There are two lessons here, the obvious one being that moving away from New York gives you a good appreciation of just how expensive New York is to stay in. The other lesson is that hotel prices in major markets — the markets most frequented by business travelers — are way up.

In fact, hotel rates are up across the board in the United States, as growing demand improves fortunes for the lodgings industry. PKF Hospitality Research recently revised its 2011 forecast for domestic revenue growth for the industry, saying that “it’s tough not to be optimistic” about future growth, despite a stalled economy.

PKF Hospitality Research says that it now expects average room rates in the country to rise 3.2 percent this year. Last year, the other two top industry measures, occupancy rates and revenue per available room, also increased after declines in 2008 and 2009.

In Manhattan, the news has been especially good for the industry, if not for those of us booking a room. In the second quarter, for example, the average daily rate for rooms increased 9.2 percent, PricewaterhouseCoopers, the research firm, found. The upscale hotel segment, by the way, had the biggest increase in revenue per room, up 9.1 percent. (My four-day stay in Manhattan would cost $4,833.52 if I booked the cheapest room listed by Expedia.com for those dates at the Four Seasons New York.)

Naturally, hotels could not be raising prices if demand were not solid. In past recoveries, hotels have typically lagged the rest of the economy. If that’s different this time, perhaps we need to examine what I’ll call the Junior’s Cheesecake paradox.
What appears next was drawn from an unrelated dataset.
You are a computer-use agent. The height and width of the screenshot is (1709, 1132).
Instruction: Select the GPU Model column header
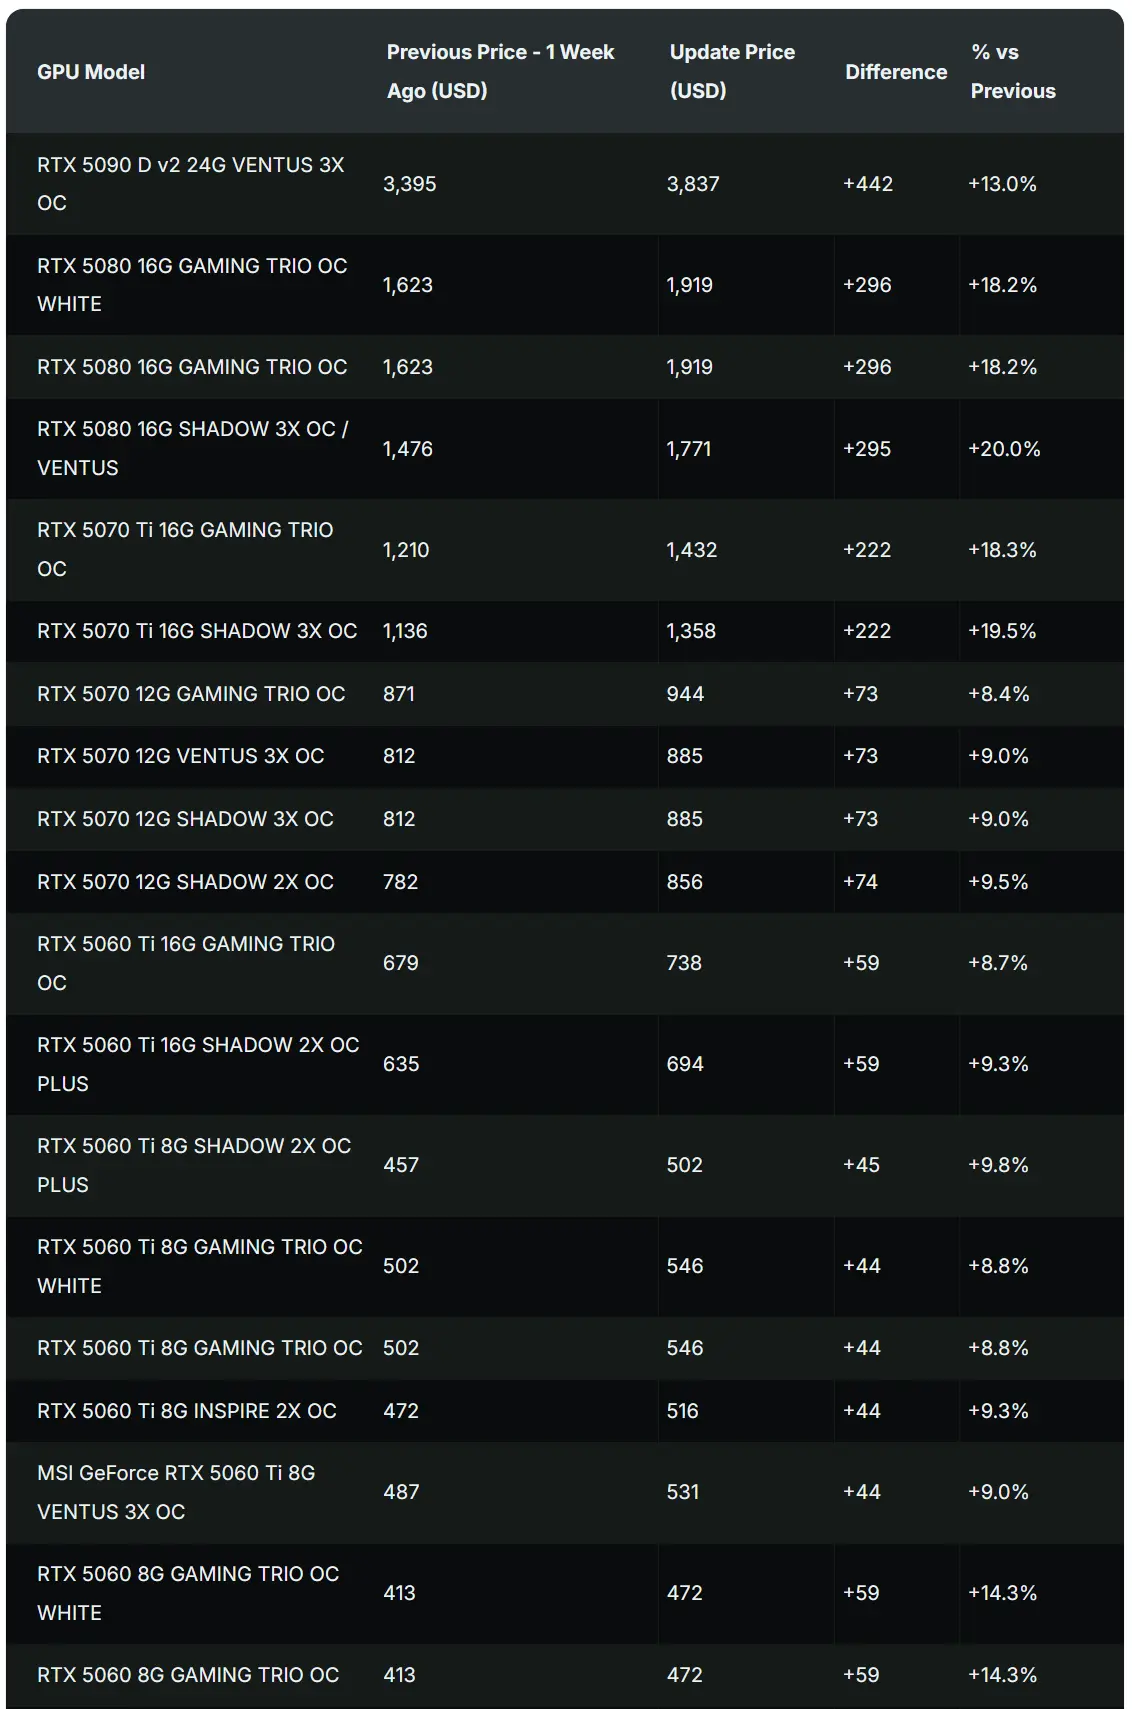[91, 72]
As reported last week in The New York Times, sales of various nonessential goods are rising as people opt for small indulgences even as the economy languishes. Cheesecake sales are up 22 percent over all. At the Brooklyn landmark Junior’s Cheesecake ($43.95 for the basic cheesecake, with shipping), sales are up again after dropping for the first time ever during a recession.

Cheesecake aside, Robert Mandelbaum, the director of research information at PKF Hospitality, said that the firm’s forecasters were “caught by surprise” by the apparently growing strength of the hotel market, which started a recovery last year. “With high unemployment, incomes going nowhere, low consumer confidence and yet two consecutive years of 7 percent increases in demand, we were like, wow,” he said. “So we spent a lot of time trying to look under this economic disconnect.”

Besides employment, other economic indicators had soured in the three months between PKF’s earlier forecast in June and the current more bullish revision. The nation’s debt was downgraded, the stock market sank and unemployment remained high.

But researchers pried out some other factors related to business travel demand. Keep in mind that the supply of rooms has remained generally in check because of weak investment in new construction.

“You feel sort of awkward using a phrase like ‘have and have-not,’ but it’s the case that while companies may not be hiring new people, they’re spending more on business travel,” Mr. Mandelbaum said.

“Business travelers supported by a corporate budget, or well-off individuals traveling for leisure purposes, were simply not as affected by the recession,” he added.

Of course, there is no guarantee that the hotel recovery is sustainable if the economy takes another downturn. Yes, demand and revenue are increasing, but “whether that translates into capital spending for new construction or significant renovation is the outstanding question,” said Maryam Wehe, the senior vice president for hospitality at the industry analysis firm Applied Predictive Technologies.

Still, there are some tentative signs of new spending. The 2,000-room Marriott Marquis Hotel in Times Square, for example, is undergoing a $39 million renovation that’s scheduled for completion next spring.

On Expedia, incidentally, the cheapest rate at the Marriott Marquis for my four nights in October was $2,533.96. Valet parking for Big Red extra.